*** Opening DATA PROVIDED ***

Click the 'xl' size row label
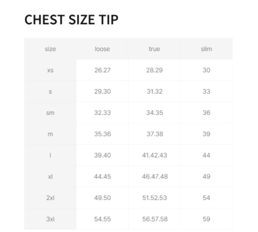 [x=50, y=176]
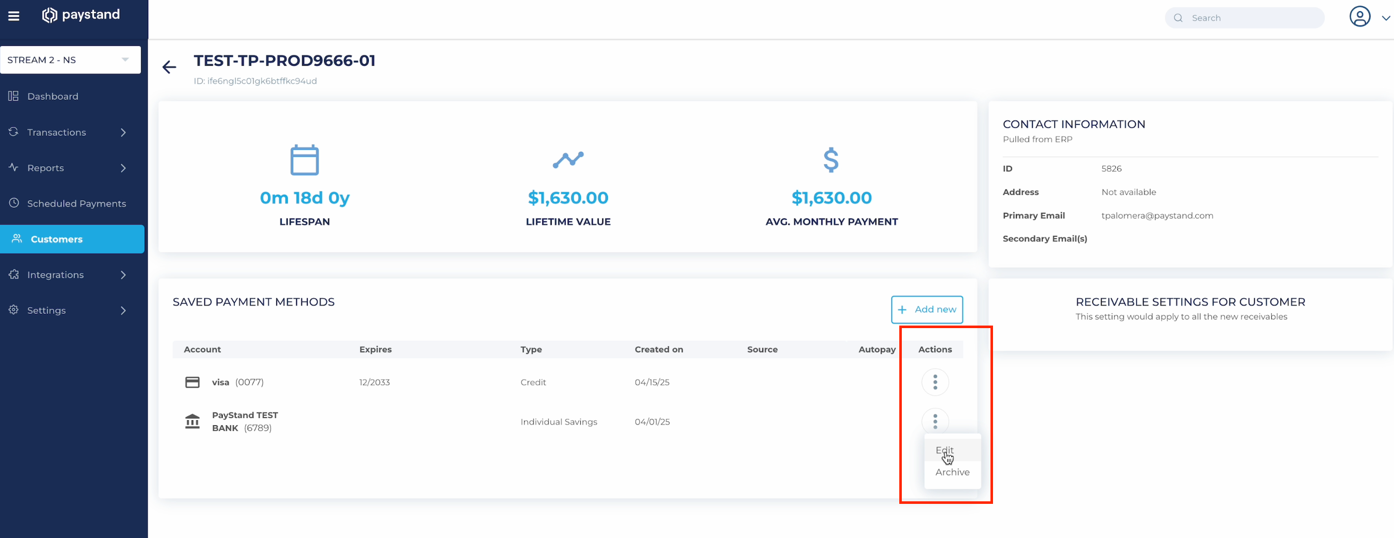Image resolution: width=1394 pixels, height=538 pixels.
Task: Click into the Search field
Action: 1250,18
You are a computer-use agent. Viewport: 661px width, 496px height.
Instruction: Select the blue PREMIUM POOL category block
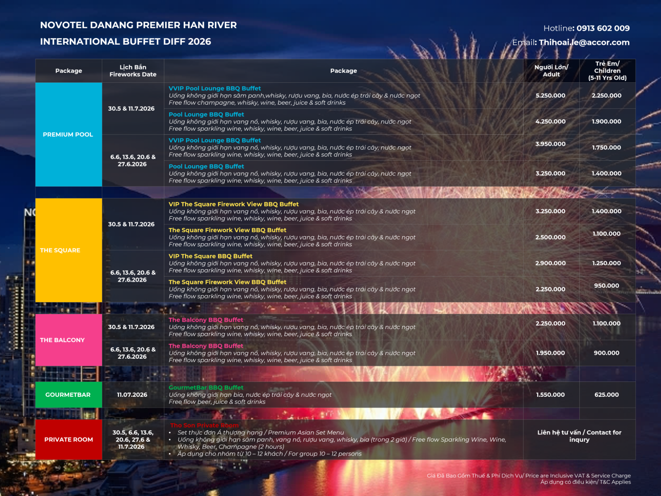coord(68,134)
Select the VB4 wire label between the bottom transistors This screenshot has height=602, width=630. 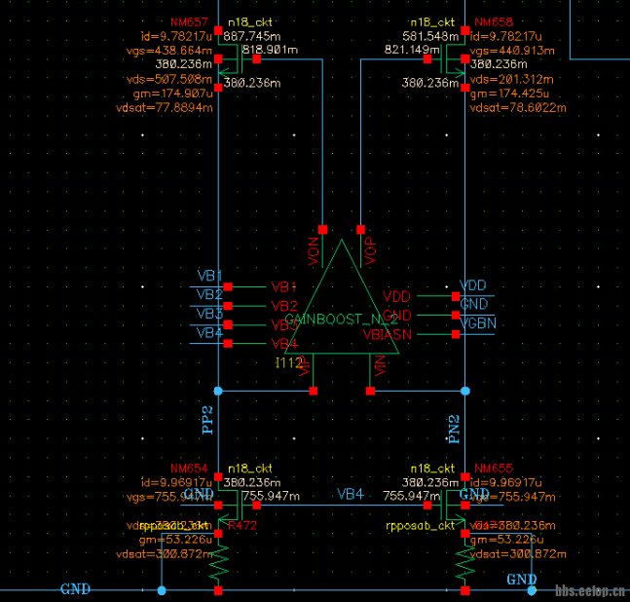pyautogui.click(x=351, y=495)
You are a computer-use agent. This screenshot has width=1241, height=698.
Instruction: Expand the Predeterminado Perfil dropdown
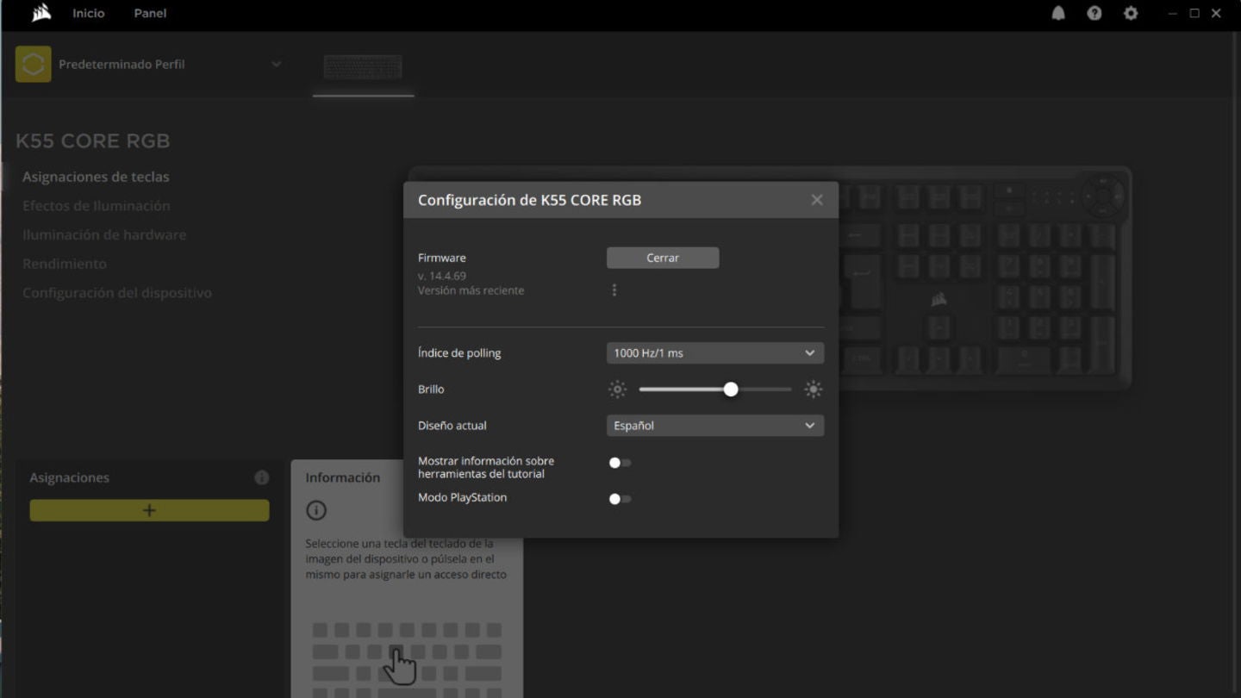tap(275, 64)
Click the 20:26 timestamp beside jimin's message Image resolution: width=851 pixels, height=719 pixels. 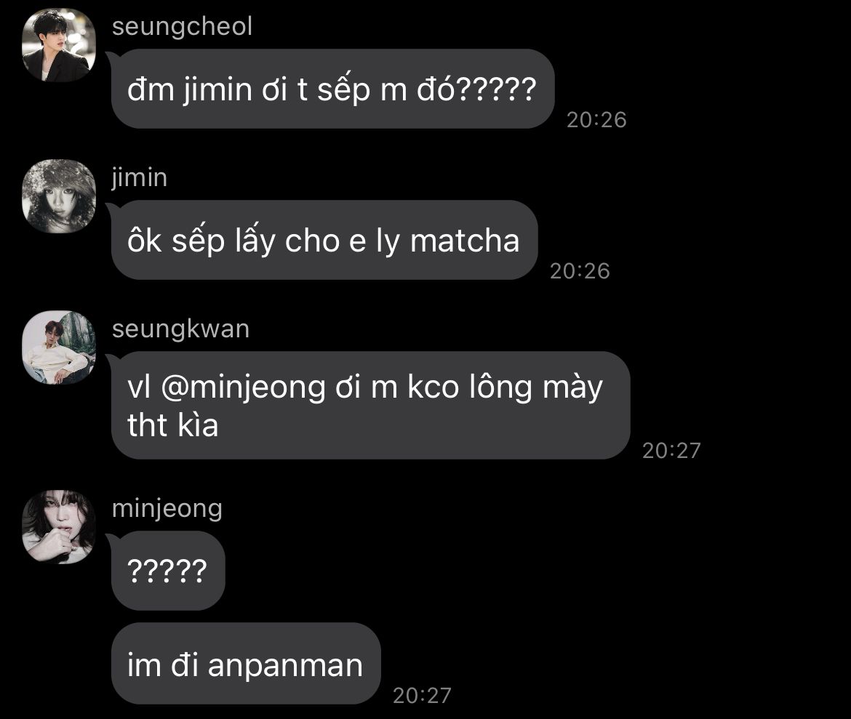point(580,271)
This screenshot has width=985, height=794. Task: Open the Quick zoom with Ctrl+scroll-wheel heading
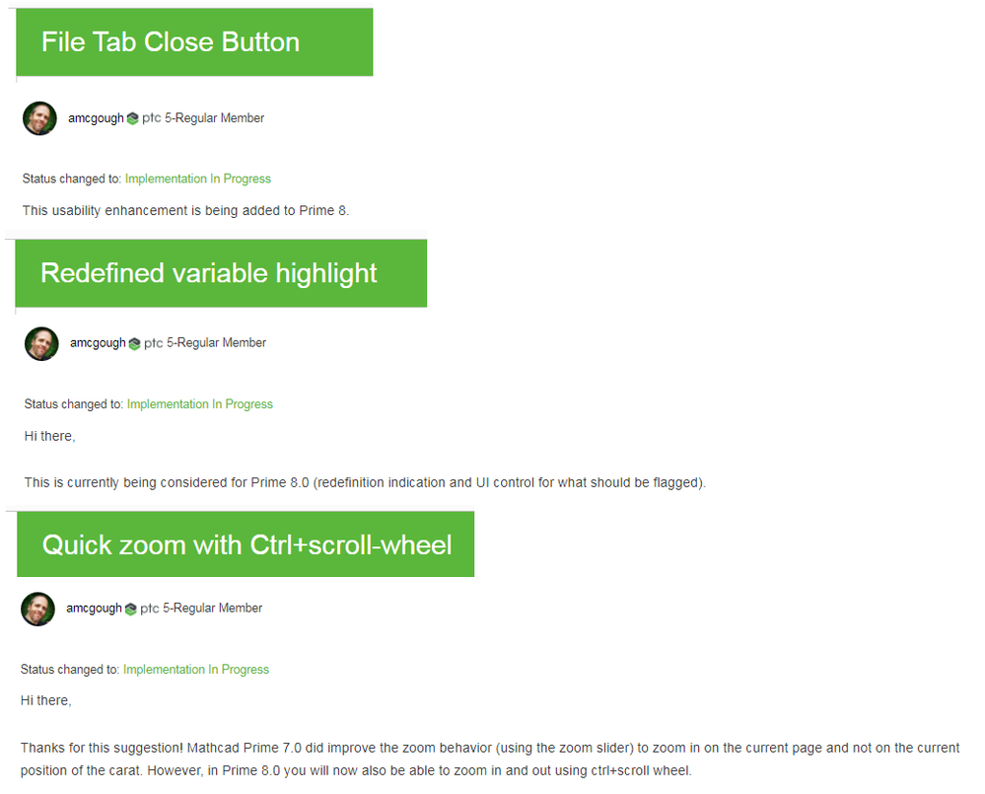(246, 544)
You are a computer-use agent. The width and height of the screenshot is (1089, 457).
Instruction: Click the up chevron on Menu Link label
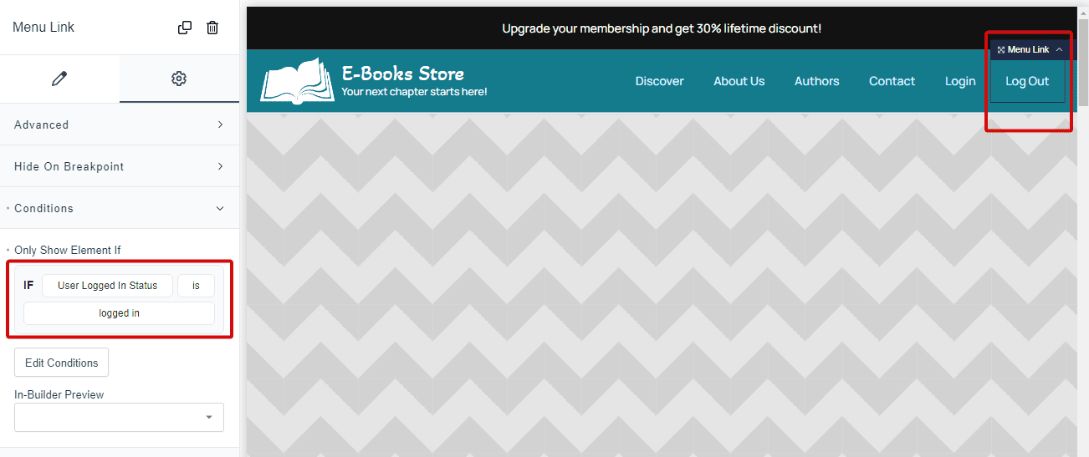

*** Closing DATA PROVIDED ***

● AIM OF THE TASK:
Copy the final stretch of the entries exactly: the line containing "This screenshot has width=985, height=794." and every line after it through the last. Include no pictures and nothing more.

● WRITTEN RESPONSE:
This screenshot has width=985, height=794. Task: Open the Quick zoom with Ctrl+scroll-wheel heading
(246, 544)
You are a computer-use agent. The width and height of the screenshot is (1089, 457).
Instruction: Click the up chevron on Menu Link label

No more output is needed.